After checking in, Sheaff learned that cardiologist Todd Silberstein, DO, was ready to see him. Less than 20 minutes later, the appointment was over. Sheaff’s weight and blood pressure were recorded, he received advice from Dr. Silberstein, and he was referred to another provider for additional care. The best part? Sheaff never had to leave home and his grandkids never had to stop playing.
Sheaff, 70, is one of a growing number of patients who are taking advantage of Cheshire Medical Center’s emerging Virtual Visit program, often referred to in health care as telemedicine or telehealth. Though such appointments were already being offered in some cases, the COVID-19 crisis has accelerated the availability of Virtual Visits allowing a patient and provider to meet via a secure videoconferencing system instead of meeting in an office setting.
When Sheaff checked in for his Virtual Visit, he was sent to the online waiting room, where he “met” Dr. Silberstein. The appointment was accomplished using the easily downloadable Zoom app, available on iOS and Android platforms, which many people already use to connect with friends and family. The link to the appointment is available through patients’ myD-H accounts.
“I was able to click the link – it worked effortlessly,” says Sheaff. “I can’t think of anything in terms of care that would have been different had I gone there in person.”
Cheshire’s main priority continues to be, as it always has been, the health and safety of patients, visitors, and staff. In-person visits are available for those who prefer to be seen in the office. In the midst of the COVID-19 crisis, Virtual Visits have expanded convenient and safe options for care. They provide a convenient way for appointments to take place face-to-face, albeit electronically.
“Patients who like [telemedicine] really like it,” says Dr. Silberstein, who has seen approximately 50% of his patients virtually since the COVID crisis began. “It satisfies concerns they might have about getting exposed to viruses and works for patients who may be unable to come in person. It’s a great tool to enable the continuation of care.”
Though Virtual Visits offer the security and convenience of seeing one’s provider from home, the staff at Cheshire understands that some patients may be gripped by technology anxiety. The Virtual Visit appointments are supported by the offices of individual providers as well as the Clinical Informatics group. Office staff are charged with guiding patients through downloading the Zoom app, turning off any browser popup blockers for the myD-H page, or emailing a link for a patient to click on when it’s time for the visit.
Under the guidance of Director of Clinical Informatics Deb Chamberlain, all providers have been trained on how to use the app, and some have elected to conduct mock visits with Chamberlain’s team to test that everything is in working order.
“For patients there are many benefits, such as the convenience of seeing their provider from the comfort of their own home. This is especially important for patients with mobility or transportation challenges,” Chamberlain says.

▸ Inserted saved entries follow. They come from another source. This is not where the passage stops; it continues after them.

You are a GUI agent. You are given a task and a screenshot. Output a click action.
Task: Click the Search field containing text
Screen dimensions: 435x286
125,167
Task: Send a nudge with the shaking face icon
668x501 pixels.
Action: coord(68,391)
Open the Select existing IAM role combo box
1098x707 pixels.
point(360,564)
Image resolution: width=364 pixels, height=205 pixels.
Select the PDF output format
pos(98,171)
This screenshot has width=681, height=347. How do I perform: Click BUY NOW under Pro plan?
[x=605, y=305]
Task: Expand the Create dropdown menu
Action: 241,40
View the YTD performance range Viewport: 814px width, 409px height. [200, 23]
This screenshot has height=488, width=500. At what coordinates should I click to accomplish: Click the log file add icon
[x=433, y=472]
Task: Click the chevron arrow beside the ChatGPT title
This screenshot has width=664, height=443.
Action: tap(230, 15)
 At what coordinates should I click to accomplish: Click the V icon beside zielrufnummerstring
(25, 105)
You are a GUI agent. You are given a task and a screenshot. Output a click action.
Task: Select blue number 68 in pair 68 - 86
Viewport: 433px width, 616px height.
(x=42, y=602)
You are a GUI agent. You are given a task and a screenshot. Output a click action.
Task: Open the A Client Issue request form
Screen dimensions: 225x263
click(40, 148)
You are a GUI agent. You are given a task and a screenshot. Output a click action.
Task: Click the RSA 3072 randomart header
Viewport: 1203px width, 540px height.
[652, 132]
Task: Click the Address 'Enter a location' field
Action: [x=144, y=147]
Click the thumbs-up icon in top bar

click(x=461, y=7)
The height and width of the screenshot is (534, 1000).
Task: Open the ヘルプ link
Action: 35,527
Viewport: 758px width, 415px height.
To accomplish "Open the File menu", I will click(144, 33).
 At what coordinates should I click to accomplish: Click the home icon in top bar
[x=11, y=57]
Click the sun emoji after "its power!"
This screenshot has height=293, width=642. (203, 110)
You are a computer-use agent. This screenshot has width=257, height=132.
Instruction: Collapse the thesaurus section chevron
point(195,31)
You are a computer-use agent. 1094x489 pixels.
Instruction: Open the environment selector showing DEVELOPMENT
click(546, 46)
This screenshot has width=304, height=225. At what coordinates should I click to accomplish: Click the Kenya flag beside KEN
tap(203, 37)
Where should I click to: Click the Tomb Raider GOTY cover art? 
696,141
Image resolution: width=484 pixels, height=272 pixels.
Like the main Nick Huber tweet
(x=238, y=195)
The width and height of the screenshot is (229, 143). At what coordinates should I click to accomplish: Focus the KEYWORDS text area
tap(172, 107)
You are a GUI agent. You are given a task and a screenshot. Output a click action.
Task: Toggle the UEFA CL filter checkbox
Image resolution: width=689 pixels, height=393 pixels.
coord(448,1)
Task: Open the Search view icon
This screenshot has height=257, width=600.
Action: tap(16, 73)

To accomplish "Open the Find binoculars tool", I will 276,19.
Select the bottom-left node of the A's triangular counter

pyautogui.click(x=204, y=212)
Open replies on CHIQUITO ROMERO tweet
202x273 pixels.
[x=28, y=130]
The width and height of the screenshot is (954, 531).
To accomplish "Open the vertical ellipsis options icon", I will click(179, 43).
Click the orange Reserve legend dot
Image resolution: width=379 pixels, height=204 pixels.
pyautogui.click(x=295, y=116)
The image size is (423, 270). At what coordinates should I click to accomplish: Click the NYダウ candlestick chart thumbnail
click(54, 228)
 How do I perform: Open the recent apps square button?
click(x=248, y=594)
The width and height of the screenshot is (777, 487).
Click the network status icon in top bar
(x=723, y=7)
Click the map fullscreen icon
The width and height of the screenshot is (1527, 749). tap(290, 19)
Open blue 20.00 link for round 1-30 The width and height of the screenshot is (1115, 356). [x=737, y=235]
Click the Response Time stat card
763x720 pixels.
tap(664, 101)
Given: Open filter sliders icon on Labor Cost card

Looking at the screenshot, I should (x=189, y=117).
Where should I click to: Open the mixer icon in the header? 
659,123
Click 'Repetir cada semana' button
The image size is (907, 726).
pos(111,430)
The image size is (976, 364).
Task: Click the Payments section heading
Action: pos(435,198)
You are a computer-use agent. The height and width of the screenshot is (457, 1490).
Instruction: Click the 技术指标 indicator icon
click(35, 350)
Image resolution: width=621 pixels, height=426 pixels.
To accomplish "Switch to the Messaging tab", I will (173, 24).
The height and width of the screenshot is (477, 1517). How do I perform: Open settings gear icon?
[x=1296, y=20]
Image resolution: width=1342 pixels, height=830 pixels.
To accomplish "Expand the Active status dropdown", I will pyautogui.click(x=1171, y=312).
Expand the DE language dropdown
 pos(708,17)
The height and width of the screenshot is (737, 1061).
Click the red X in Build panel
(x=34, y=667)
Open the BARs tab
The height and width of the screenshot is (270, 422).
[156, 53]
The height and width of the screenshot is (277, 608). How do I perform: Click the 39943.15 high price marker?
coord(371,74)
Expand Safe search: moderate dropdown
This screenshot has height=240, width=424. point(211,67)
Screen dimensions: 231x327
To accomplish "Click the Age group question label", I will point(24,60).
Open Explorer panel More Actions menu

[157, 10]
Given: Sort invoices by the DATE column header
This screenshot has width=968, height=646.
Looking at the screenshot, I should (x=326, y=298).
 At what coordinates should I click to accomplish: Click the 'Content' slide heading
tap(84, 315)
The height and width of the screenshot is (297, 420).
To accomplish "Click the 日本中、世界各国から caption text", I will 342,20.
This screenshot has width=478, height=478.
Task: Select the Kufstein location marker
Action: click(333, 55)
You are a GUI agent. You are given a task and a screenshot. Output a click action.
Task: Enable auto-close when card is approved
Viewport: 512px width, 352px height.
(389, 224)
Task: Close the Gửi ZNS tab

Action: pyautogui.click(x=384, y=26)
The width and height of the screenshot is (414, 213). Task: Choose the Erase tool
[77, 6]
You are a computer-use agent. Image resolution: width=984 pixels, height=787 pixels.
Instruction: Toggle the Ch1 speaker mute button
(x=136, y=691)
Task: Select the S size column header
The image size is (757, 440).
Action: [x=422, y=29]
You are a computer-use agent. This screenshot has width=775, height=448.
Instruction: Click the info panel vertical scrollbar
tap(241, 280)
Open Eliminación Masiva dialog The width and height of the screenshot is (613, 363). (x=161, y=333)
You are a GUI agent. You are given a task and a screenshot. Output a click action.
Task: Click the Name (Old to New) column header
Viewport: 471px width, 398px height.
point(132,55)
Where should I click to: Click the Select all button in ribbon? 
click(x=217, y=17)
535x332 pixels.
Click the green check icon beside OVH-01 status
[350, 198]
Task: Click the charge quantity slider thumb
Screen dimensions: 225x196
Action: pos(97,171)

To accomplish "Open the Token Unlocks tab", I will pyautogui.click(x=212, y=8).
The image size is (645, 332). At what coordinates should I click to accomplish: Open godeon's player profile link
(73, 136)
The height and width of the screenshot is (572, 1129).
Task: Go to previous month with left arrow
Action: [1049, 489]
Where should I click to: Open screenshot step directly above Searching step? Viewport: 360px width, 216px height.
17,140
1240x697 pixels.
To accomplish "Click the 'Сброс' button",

To those who might have privacy concerns about technology-assisted medical visits, Chamberlain reassures that accessing Zoom via myD-H patient portal allows a HIPAA-compliant platform. That message is reaching patients, as Chamberlain reports a jump in telehealth appointments from just a few at the beginning of the pandemic to more than 3,000 by the end of May. With the goal to eventually increase that even more, meaning Virtual Visits are here to stay.
Nurse practitioner Katelyn Ahern, MSN, APRN, has found the increase in telemedicine a time-saving solution for herself and her patients. She points to a study that found most people typically spend three hours attending a 25-minute medical appointment. Ideal telemedicine visits are brief check-ins that don’t necessitate a physical exam. Ahern might collect a pain scale from a patient, for example, or if the patient has an oxygen monitor, blood pressure cuff, or glucose monitor, they can report the relevant numbers. Patients can demonstrate range of motion in an ailing knee through the computer screen or discuss mental health from the comfort of their own homes.
“Telehealth can also work by asking them questions: Are you dizzy? Do you have a headache?” Ahern says. “Overall, patients go about their normal day. I’ve talked to people in their cars or out in their yards. Medicine is no longer limited to the doctor’s office.”
One patient, who has been working from home with her two young children present, spoke of the convenience of a recent visit with her provider. She did not need the offered call from the office staff to set up her telemedicine appointment, instead following e-mailed instructions to connect with her virtual visit.
“It wasn’t hard,” says the patient. “It was great to have the convenience of being in my own house and not having to drive there. It was technologically easy, and I can see people in the long run being more comfortable in their own homes talking about sometimes uncomfortable things.”